> YOUR OBJECTIVE: Convert everything from the start of the items down to the line containing "pyautogui.click(x=1150, y=280)" into a Markdown table with the columns Row and Line. Skip any blank lines.

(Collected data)
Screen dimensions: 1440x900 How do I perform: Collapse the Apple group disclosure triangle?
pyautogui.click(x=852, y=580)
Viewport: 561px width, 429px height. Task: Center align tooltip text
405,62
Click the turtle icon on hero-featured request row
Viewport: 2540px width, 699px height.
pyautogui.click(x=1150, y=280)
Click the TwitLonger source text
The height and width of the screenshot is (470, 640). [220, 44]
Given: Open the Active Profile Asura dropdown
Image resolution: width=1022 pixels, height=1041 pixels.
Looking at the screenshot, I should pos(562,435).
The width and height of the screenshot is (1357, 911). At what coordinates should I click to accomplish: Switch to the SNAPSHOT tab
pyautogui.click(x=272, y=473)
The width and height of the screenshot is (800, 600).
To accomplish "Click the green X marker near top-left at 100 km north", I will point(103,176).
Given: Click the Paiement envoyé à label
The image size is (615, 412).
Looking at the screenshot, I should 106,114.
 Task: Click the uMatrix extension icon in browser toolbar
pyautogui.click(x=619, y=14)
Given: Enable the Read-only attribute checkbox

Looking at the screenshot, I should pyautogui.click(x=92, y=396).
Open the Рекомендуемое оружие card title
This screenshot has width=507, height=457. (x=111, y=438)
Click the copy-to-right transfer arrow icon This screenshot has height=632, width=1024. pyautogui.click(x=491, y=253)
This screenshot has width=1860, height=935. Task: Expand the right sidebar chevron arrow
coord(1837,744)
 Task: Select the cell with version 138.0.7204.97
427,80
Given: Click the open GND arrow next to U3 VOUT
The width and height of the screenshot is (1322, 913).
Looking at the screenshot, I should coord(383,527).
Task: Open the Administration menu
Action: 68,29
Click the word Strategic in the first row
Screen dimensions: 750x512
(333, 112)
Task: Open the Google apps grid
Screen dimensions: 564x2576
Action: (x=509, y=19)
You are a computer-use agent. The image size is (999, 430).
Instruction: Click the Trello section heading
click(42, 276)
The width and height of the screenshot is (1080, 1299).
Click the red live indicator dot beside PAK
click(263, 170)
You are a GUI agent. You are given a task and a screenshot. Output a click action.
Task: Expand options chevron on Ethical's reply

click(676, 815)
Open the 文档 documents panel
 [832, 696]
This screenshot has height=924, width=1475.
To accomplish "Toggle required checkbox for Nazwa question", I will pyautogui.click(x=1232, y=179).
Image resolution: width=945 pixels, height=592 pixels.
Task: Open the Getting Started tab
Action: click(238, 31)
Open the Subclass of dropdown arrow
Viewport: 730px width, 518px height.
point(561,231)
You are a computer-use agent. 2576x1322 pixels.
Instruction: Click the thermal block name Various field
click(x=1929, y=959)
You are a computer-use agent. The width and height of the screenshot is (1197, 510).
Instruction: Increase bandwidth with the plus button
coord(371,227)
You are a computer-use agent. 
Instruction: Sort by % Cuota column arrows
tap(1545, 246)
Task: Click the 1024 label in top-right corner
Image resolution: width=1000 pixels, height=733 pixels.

> TASK SOLUTION:
| Row | Line |
|---|---|
| 1 | Screen dimensions: 1440x900 How do I perform: Collapse the Apple group disclosure triangle? |
| 2 | pyautogui.click(x=852, y=580) |
| 3 | Viewport: 561px width, 429px height. Task: Center align tooltip text |
| 4 | 405,62 |
| 5 | Click the turtle icon on hero-featured request row |
| 6 | Viewport: 2540px width, 699px height. |
| 7 | pyautogui.click(x=1150, y=280) |